▶ **Exercise task**:
Copy each of the entries below line for line, keeping every character unchanged.

────────

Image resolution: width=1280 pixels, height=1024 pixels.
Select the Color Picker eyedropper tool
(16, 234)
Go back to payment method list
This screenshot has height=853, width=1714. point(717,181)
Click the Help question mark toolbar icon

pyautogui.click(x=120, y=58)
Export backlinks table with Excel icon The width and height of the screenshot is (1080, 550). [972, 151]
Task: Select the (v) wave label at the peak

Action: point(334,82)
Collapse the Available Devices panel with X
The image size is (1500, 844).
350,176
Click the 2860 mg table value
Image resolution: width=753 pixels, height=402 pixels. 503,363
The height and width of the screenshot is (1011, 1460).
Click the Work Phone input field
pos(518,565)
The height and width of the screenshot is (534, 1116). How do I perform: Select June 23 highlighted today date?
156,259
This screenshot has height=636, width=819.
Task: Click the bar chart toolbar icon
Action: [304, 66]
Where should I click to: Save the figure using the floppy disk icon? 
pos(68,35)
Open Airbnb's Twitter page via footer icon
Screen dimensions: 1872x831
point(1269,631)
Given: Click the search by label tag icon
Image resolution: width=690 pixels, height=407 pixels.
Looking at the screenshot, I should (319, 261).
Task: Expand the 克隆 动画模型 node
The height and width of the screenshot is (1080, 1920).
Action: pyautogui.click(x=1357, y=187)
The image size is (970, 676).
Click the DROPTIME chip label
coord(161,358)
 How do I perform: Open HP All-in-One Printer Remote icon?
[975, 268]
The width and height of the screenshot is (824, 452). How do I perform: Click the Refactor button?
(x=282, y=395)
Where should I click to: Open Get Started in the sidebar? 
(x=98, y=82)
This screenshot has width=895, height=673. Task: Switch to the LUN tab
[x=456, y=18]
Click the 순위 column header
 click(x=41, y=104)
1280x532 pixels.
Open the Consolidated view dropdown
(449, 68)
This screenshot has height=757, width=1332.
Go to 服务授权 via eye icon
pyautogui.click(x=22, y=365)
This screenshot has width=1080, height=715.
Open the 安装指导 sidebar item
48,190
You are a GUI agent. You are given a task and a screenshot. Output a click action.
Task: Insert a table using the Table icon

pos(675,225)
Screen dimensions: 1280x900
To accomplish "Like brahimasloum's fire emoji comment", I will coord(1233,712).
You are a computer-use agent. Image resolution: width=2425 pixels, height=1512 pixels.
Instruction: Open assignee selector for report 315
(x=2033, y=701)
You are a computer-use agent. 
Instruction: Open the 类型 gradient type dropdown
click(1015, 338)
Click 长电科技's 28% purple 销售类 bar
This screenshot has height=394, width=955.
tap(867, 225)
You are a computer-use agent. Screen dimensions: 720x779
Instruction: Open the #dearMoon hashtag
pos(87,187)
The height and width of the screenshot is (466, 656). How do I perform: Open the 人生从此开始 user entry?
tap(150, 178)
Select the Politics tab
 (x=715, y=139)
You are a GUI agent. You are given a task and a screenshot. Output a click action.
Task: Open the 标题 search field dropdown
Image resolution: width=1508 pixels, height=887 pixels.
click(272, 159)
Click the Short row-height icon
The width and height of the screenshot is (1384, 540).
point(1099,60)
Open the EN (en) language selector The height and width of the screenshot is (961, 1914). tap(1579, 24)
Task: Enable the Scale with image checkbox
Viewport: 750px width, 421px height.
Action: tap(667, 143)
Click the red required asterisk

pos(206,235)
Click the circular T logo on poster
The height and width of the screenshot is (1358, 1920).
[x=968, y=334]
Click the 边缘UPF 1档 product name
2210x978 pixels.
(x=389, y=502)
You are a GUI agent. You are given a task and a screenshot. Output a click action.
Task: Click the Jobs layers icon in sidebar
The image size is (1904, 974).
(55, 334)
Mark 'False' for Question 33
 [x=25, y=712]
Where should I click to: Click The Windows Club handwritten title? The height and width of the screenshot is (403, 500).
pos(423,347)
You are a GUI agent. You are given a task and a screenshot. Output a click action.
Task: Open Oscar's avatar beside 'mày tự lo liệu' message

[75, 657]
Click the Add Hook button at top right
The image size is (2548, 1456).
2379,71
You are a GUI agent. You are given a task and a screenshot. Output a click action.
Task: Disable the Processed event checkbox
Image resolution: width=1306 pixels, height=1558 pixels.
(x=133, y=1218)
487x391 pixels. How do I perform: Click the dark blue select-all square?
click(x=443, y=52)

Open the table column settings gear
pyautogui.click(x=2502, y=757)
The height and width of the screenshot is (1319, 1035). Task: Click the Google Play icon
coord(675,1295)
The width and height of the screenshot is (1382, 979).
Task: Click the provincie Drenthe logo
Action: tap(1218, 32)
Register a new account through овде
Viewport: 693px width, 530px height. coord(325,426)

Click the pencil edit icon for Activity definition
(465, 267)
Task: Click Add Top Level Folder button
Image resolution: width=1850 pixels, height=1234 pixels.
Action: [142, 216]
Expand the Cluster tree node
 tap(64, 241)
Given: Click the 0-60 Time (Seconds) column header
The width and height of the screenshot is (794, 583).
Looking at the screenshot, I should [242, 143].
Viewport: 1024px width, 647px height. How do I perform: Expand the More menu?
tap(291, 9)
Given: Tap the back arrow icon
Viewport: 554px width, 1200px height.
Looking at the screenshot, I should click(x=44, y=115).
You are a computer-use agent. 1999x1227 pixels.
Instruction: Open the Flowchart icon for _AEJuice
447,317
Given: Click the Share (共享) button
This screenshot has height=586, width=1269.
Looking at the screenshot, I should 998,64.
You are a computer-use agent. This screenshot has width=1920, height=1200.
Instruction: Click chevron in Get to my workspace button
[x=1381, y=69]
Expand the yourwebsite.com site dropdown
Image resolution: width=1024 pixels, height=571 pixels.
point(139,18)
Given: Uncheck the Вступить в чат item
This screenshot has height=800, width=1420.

────────

▶ **Expected answer**:
Image resolution: width=1280 pixels, height=1024 pixels.
Select the Color Picker eyedropper tool
(16, 234)
Go back to payment method list
This screenshot has height=853, width=1714. point(717,181)
Click the Help question mark toolbar icon

pyautogui.click(x=120, y=58)
Export backlinks table with Excel icon The width and height of the screenshot is (1080, 550). [972, 151]
Task: Select the (v) wave label at the peak

Action: point(334,82)
Collapse the Available Devices panel with X
The image size is (1500, 844).
350,176
Click the 2860 mg table value
Image resolution: width=753 pixels, height=402 pixels. 503,363
The height and width of the screenshot is (1011, 1460).
Click the Work Phone input field
pos(518,565)
The height and width of the screenshot is (534, 1116). How do I perform: Select June 23 highlighted today date?
156,259
This screenshot has height=636, width=819.
Task: Click the bar chart toolbar icon
Action: [304, 66]
Where should I click to: Save the figure using the floppy disk icon? 
pos(68,35)
Open Airbnb's Twitter page via footer icon
Screen dimensions: 1872x831
point(1269,631)
Given: Click the search by label tag icon
Image resolution: width=690 pixels, height=407 pixels.
Looking at the screenshot, I should (319, 261).
Task: Expand the 克隆 动画模型 node
The height and width of the screenshot is (1080, 1920).
Action: pyautogui.click(x=1357, y=187)
The image size is (970, 676).
Click the DROPTIME chip label
coord(161,358)
 How do I perform: Open HP All-in-One Printer Remote icon?
[975, 268]
The width and height of the screenshot is (824, 452). How do I perform: Click the Refactor button?
(x=282, y=395)
Where should I click to: Open Get Started in the sidebar? 
(x=98, y=82)
This screenshot has width=895, height=673. Task: Switch to the LUN tab
[x=456, y=18]
Click the 순위 column header
 click(x=41, y=104)
1280x532 pixels.
Open the Consolidated view dropdown
(449, 68)
This screenshot has height=757, width=1332.
Go to 服务授权 via eye icon
pyautogui.click(x=22, y=365)
This screenshot has width=1080, height=715.
Open the 安装指导 sidebar item
48,190
You are a GUI agent. You are given a task and a screenshot. Output a click action.
Task: Insert a table using the Table icon

pos(675,225)
Screen dimensions: 1280x900
To accomplish "Like brahimasloum's fire emoji comment", I will coord(1233,712).
You are a computer-use agent. Image resolution: width=2425 pixels, height=1512 pixels.
Instruction: Open assignee selector for report 315
(x=2033, y=701)
You are a computer-use agent. 
Instruction: Open the 类型 gradient type dropdown
click(1015, 338)
Click 长电科技's 28% purple 销售类 bar
This screenshot has height=394, width=955.
tap(867, 225)
You are a computer-use agent. Screen dimensions: 720x779
Instruction: Open the #dearMoon hashtag
pos(87,187)
The height and width of the screenshot is (466, 656). How do I perform: Open the 人生从此开始 user entry?
tap(150, 178)
Select the Politics tab
 (x=715, y=139)
You are a GUI agent. You are given a task and a screenshot. Output a click action.
Task: Open the 标题 search field dropdown
Image resolution: width=1508 pixels, height=887 pixels.
click(272, 159)
Click the Short row-height icon
The width and height of the screenshot is (1384, 540).
point(1099,60)
Open the EN (en) language selector The height and width of the screenshot is (961, 1914). tap(1579, 24)
Task: Enable the Scale with image checkbox
Viewport: 750px width, 421px height.
Action: tap(667, 143)
Click the red required asterisk

pos(206,235)
Click the circular T logo on poster
The height and width of the screenshot is (1358, 1920).
[x=968, y=334]
Click the 边缘UPF 1档 product name
2210x978 pixels.
(x=389, y=502)
You are a GUI agent. You are given a task and a screenshot. Output a click action.
Task: Click the Jobs layers icon in sidebar
The image size is (1904, 974).
(55, 334)
Mark 'False' for Question 33
 [x=25, y=712]
Where should I click to: Click The Windows Club handwritten title? The height and width of the screenshot is (403, 500).
pos(423,347)
You are a GUI agent. You are given a task and a screenshot. Output a click action.
Task: Open Oscar's avatar beside 'mày tự lo liệu' message

[75, 657]
Click the Add Hook button at top right
The image size is (2548, 1456).
2379,71
You are a GUI agent. You are given a task and a screenshot. Output a click action.
Task: Disable the Processed event checkbox
Image resolution: width=1306 pixels, height=1558 pixels.
(x=133, y=1218)
487x391 pixels. How do I perform: Click the dark blue select-all square?
click(x=443, y=52)

Open the table column settings gear
pyautogui.click(x=2502, y=757)
The height and width of the screenshot is (1319, 1035). Task: Click the Google Play icon
coord(675,1295)
The width and height of the screenshot is (1382, 979).
Task: Click the provincie Drenthe logo
Action: tap(1218, 32)
Register a new account through овде
Viewport: 693px width, 530px height. coord(325,426)

Click the pencil edit icon for Activity definition
(465, 267)
Task: Click Add Top Level Folder button
Image resolution: width=1850 pixels, height=1234 pixels.
Action: [142, 216]
Expand the Cluster tree node
 tap(64, 241)
Given: Click the 0-60 Time (Seconds) column header
The width and height of the screenshot is (794, 583).
Looking at the screenshot, I should [242, 143].
Viewport: 1024px width, 647px height. How do I perform: Expand the More menu?
tap(291, 9)
Given: Tap the back arrow icon
Viewport: 554px width, 1200px height.
Looking at the screenshot, I should click(x=44, y=115).
You are a computer-use agent. 1999x1227 pixels.
Instruction: Open the Flowchart icon for _AEJuice
447,317
Given: Click the Share (共享) button
This screenshot has height=586, width=1269.
Looking at the screenshot, I should 998,64.
You are a computer-use agent. This screenshot has width=1920, height=1200.
Instruction: Click chevron in Get to my workspace button
[x=1381, y=69]
Expand the yourwebsite.com site dropdown
Image resolution: width=1024 pixels, height=571 pixels.
point(139,18)
Given: Uncheck the Вступить в чат item
This screenshot has height=800, width=1420.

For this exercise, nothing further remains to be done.